===== DATA SHOWN =====

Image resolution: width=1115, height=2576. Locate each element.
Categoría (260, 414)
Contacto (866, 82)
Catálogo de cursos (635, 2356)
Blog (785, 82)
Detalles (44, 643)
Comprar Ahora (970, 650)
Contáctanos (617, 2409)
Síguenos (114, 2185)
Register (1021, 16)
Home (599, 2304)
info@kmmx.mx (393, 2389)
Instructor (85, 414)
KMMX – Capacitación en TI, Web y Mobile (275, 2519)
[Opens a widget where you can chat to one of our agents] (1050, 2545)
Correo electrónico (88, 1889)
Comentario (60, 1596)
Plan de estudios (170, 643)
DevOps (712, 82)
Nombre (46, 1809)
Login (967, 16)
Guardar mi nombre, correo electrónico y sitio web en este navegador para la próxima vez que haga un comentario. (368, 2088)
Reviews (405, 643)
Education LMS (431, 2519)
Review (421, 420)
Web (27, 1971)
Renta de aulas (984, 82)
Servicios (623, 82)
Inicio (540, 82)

=====
===== DATA SHOWN =====

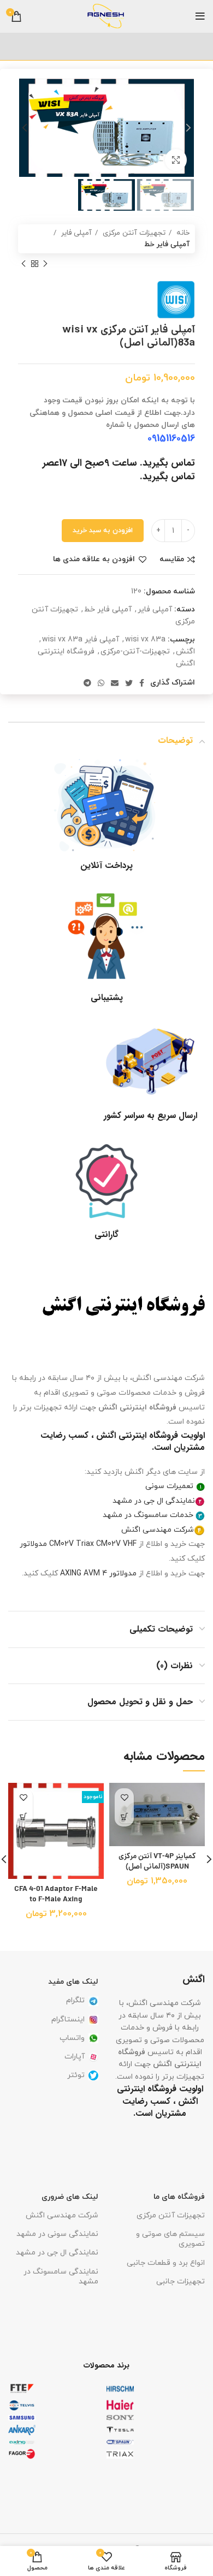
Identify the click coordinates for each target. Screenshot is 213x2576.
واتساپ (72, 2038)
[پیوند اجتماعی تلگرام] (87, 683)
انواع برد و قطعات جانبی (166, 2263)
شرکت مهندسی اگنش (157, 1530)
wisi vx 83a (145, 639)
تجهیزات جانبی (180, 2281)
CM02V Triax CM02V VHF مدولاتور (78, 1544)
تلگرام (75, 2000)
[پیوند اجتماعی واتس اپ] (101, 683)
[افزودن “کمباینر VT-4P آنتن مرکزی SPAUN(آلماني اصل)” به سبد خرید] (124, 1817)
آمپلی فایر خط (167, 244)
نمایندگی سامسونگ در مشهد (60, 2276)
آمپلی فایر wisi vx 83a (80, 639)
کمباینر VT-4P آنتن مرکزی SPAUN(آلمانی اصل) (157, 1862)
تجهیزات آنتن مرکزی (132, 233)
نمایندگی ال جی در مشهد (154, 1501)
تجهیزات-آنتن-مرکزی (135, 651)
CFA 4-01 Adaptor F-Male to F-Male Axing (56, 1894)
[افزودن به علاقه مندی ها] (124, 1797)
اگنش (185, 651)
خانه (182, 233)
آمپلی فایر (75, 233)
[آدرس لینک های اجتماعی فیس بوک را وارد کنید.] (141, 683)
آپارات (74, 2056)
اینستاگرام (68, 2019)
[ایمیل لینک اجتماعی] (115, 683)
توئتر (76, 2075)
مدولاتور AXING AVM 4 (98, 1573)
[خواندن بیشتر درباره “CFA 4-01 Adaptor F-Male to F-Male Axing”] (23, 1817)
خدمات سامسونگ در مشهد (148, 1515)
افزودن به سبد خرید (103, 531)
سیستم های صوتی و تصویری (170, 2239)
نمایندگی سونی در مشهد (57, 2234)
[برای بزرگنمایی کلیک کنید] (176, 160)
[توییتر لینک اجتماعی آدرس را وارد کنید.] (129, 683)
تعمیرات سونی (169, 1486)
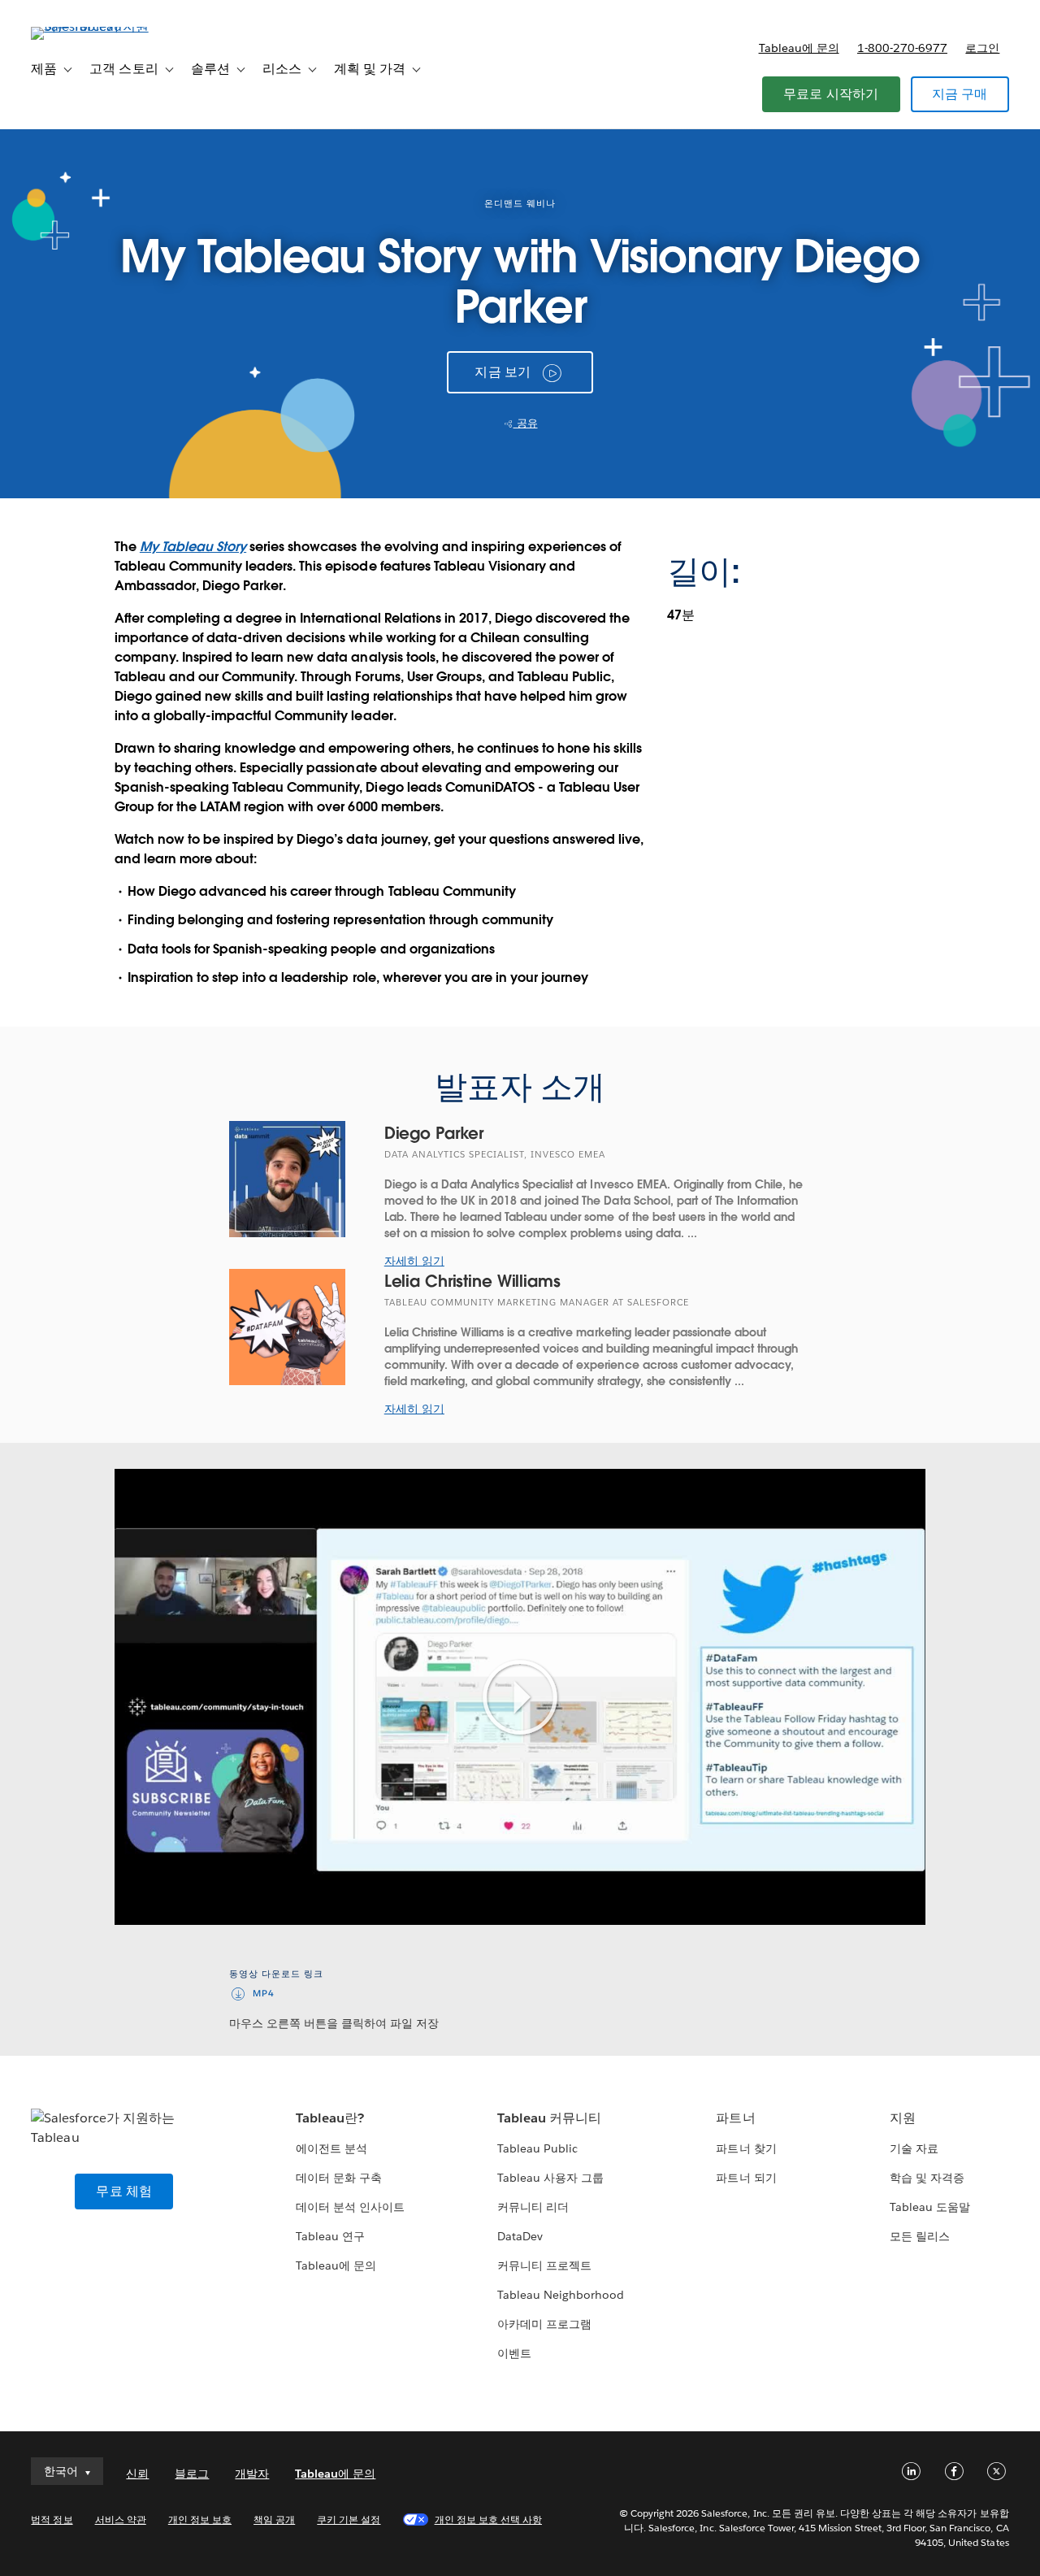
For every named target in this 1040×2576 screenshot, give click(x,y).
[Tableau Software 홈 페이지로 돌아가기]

=====

#### PROBLEM DETAILS:
Using the records above, write out exactly the lines between the one holding "Blog (785, 82)" and the one holding "Web (27, 1971)", inclusive; leave everything else out.

#### EXERCISE SOLUTION:
Blog (785, 82)
Detalles (44, 643)
Comprar Ahora (970, 650)
Contáctanos (617, 2409)
Síguenos (114, 2185)
Register (1021, 16)
Home (599, 2304)
info@kmmx.mx (393, 2389)
Instructor (85, 414)
KMMX – Capacitación en TI, Web y Mobile (275, 2519)
[Opens a widget where you can chat to one of our agents] (1050, 2545)
Correo electrónico (88, 1889)
Comentario (60, 1596)
Plan de estudios (170, 643)
DevOps (712, 82)
Nombre (46, 1809)
Login (967, 16)
Guardar mi nombre, correo electrónico y sitio web en este navegador para la próxima vez que haga un comentario. (368, 2088)
Reviews (405, 643)
Education LMS (431, 2519)
Review (421, 420)
Web (27, 1971)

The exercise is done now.